SET OF TASKS:
[1] Using the Cauer filter post, decide whether each statement agrees with it, and give yes or no with the deciding words quoted exactly: (a) the writer's _SMA3 ripples in the passband; (b) an RC lowpass filter is identical to an exponential moving average; (c) the Cauer filter has 5 degrees of freedom to adjust.
[2] Write the next part of the Cauer filter post, picking up after its final sentence.

SUPPLIED TEXT:

--------------------

Interesting... It's an elliptical filter, which means it would have ripple
in both the passband and stopband. My _SMA3 doesn't ripple in the
passband, but it's likely not as "brick-wall"-ish as this Cauer filter.
Also, I know that Cauer filters don't have good phase linearity, which
implies (I'm guessing) that they might overshoot some signals.
At first glance, this might be tough to implement. I know enough that an
RC lowpass filter is identical to an exponential moving average (actually
any RC filter can be implemented as a pile of EMAs). I know the time
constant of an RC filter is RC, the time constant of an RL filter is L/R,
but what's the time constant for an LC filter having no R? sqrt(LC)?
This Cauer filter also has 5 degrees of freedom (3 caps and 2 coils) to
adjust. It would take a lot of fiddling to get it working right.

--------------------

Saved data entries:
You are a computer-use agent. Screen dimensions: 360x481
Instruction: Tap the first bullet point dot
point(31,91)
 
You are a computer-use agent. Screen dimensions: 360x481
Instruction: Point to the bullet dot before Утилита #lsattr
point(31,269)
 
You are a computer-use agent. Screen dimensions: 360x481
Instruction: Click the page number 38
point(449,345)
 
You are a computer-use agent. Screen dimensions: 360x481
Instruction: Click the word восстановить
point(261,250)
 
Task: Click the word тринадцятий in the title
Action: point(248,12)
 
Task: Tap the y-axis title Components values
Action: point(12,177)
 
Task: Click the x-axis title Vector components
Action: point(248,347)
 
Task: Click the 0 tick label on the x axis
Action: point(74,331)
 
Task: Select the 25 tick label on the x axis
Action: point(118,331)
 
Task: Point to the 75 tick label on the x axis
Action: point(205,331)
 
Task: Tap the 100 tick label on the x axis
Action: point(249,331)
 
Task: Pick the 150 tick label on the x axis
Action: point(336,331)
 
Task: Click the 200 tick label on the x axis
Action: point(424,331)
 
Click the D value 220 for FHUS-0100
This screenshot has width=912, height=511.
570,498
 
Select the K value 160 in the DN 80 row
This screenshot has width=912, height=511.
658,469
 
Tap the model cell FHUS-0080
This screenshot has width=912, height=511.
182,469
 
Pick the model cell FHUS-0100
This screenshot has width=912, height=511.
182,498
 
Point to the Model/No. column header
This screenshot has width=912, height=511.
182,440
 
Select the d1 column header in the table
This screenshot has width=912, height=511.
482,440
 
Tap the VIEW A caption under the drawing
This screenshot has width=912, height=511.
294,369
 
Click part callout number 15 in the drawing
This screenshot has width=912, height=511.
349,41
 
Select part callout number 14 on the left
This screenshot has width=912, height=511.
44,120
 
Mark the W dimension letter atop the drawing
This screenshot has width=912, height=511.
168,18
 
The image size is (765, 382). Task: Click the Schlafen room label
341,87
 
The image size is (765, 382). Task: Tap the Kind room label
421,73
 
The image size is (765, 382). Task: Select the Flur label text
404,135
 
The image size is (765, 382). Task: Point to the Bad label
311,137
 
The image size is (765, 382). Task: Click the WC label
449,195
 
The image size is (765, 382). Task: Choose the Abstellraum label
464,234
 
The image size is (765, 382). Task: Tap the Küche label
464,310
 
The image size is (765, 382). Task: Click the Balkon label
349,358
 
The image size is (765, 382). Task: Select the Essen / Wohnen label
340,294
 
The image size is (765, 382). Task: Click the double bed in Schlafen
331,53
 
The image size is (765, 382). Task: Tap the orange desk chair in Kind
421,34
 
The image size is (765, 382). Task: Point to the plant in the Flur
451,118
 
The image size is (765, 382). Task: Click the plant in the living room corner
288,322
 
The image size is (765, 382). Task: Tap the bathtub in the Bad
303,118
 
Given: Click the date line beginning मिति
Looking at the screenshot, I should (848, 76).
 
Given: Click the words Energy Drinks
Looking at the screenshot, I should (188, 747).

--------------------

ANSWERS TO THE EXERCISES:
[1]
(a) No: "My _SMA3 doesn't ripple in the passband"
(b) Yes: "an RC lowpass filter is identical to an exponential moving average"
(c) Yes: "This Cauer filter also has 5 degrees of freedom (3 caps and 2 coils) to adjust"

[2]
All I did with _SMA3, I just tuned the natural notches in three simple
moving averages so that the sidelobes canceled out. I thought of this
while falling asleep last night, and when I tried it today, I was
surprised how well it worked. The most recent code I posted executes very
fast, too.
Trouble is, my _SMA3 is an FIR filter. Doing something similar with an
IIR filter would be nice, because I have another application that requires
using the previous value as an input. I'm pretty close to coming up with
something that behaves like Jurik's JMA -- I can already reproduce his
older version, Jurik's AMA, exactly. Jurik's AMA has a lot of overshoot
compared to JMA, though.
I'll think about it a bit.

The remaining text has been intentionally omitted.